• **Text and item location data**:
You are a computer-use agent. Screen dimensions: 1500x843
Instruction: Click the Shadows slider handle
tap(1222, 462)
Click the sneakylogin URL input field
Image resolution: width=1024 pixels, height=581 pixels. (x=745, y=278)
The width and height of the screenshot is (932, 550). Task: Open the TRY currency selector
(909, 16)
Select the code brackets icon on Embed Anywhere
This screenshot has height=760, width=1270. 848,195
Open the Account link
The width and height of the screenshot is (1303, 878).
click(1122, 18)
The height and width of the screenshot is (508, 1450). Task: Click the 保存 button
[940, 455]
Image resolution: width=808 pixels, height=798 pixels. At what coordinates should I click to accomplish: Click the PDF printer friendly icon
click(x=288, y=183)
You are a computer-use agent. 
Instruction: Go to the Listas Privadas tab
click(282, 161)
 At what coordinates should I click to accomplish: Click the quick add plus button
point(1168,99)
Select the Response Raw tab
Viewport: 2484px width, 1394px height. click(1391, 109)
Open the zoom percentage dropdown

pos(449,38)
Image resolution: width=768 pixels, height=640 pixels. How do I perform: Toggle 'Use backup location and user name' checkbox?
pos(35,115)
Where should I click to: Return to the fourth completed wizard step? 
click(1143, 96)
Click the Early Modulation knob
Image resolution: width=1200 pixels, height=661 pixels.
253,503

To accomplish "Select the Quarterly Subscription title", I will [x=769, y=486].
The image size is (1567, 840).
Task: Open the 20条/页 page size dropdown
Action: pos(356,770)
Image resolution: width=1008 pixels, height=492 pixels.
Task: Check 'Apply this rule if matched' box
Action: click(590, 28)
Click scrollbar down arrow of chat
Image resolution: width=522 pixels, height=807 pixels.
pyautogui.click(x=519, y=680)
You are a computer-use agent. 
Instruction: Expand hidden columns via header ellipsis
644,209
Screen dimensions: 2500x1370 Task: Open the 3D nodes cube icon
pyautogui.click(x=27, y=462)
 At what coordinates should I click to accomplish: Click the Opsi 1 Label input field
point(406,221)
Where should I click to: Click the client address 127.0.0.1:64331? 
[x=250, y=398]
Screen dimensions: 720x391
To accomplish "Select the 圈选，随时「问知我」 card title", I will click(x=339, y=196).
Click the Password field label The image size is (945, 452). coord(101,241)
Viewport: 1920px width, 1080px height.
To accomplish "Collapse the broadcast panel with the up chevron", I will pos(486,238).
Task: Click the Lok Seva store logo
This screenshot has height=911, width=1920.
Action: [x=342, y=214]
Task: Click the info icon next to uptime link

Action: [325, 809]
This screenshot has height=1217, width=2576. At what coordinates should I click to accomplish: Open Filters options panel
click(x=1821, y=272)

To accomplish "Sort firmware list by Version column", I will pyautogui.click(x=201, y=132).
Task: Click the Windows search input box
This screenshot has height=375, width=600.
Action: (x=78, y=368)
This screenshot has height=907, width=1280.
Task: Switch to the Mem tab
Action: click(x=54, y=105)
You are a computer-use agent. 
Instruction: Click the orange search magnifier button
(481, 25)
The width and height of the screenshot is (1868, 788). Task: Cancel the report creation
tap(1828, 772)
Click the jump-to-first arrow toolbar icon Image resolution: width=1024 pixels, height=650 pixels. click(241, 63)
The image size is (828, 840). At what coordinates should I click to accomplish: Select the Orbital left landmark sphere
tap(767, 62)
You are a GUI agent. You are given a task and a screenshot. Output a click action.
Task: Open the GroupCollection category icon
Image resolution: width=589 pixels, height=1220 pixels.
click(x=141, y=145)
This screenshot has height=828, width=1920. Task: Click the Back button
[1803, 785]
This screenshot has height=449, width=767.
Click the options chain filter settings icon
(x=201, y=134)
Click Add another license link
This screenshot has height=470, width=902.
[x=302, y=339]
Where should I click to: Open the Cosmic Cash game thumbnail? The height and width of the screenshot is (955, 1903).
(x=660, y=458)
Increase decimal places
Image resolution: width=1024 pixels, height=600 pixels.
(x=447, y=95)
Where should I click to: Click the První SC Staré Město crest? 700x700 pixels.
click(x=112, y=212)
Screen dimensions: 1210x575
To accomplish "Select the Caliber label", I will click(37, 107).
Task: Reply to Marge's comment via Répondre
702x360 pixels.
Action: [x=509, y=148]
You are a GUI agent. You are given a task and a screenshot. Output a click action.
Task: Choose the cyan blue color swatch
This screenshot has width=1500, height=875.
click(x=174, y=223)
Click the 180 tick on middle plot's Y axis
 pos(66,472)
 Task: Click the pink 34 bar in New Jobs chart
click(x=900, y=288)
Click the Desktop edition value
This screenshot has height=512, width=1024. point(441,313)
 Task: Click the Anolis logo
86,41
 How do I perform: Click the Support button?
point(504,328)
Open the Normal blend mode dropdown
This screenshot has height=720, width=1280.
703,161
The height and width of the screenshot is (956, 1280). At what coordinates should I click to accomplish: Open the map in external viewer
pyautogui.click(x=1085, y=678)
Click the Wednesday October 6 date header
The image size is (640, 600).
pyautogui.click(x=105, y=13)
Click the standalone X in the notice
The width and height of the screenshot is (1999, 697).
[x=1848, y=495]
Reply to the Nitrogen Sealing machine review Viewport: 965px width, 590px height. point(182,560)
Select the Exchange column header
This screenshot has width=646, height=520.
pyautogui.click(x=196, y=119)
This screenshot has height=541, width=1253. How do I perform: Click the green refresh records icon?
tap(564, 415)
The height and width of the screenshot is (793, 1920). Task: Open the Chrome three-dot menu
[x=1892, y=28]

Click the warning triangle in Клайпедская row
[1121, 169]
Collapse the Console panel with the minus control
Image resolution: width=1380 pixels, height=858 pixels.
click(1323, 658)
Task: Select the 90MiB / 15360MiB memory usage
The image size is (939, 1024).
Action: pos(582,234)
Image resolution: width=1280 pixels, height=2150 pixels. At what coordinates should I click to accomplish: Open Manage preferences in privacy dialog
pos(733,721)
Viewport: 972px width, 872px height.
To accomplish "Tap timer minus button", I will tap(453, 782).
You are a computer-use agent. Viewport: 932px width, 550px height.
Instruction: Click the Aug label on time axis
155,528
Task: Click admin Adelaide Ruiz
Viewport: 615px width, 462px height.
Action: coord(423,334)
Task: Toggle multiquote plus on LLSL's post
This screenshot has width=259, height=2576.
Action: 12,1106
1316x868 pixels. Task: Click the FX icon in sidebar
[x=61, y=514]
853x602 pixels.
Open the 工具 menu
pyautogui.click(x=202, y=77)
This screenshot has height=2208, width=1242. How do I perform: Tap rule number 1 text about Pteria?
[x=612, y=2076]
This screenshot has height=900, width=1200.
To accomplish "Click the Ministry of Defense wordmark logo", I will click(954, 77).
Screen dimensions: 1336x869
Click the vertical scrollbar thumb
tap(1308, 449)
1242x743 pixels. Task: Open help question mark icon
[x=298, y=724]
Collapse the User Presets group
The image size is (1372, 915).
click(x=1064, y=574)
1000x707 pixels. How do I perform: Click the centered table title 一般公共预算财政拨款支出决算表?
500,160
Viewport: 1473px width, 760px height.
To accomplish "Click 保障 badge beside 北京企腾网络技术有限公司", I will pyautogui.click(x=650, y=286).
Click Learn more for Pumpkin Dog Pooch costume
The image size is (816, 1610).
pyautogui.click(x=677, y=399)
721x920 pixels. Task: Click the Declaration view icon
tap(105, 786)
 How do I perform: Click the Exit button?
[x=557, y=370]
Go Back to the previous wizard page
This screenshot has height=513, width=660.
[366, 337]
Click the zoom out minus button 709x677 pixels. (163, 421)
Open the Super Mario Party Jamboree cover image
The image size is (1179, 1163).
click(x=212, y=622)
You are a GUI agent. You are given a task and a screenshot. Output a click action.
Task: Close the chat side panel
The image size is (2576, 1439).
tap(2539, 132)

• **WORK REQUIRED**: Please copy out the stretch of the data from the line containing "Screen dimensions: 1336x869" through the line containing "Click the zoom", unchanged.

• **FINISHED EXERCISE**:
Screen dimensions: 1336x869
Click the vertical scrollbar thumb
tap(1308, 449)
1242x743 pixels. Task: Open help question mark icon
[x=298, y=724]
Collapse the User Presets group
The image size is (1372, 915).
click(x=1064, y=574)
1000x707 pixels. How do I perform: Click the centered table title 一般公共预算财政拨款支出决算表?
500,160
Viewport: 1473px width, 760px height.
To accomplish "Click 保障 badge beside 北京企腾网络技术有限公司", I will pyautogui.click(x=650, y=286).
Click Learn more for Pumpkin Dog Pooch costume
The image size is (816, 1610).
pyautogui.click(x=677, y=399)
721x920 pixels. Task: Click the Declaration view icon
tap(105, 786)
 How do I perform: Click the Exit button?
[x=557, y=370]
Go Back to the previous wizard page
This screenshot has height=513, width=660.
[366, 337]
Click the zoom out minus button 709x677 pixels. (163, 421)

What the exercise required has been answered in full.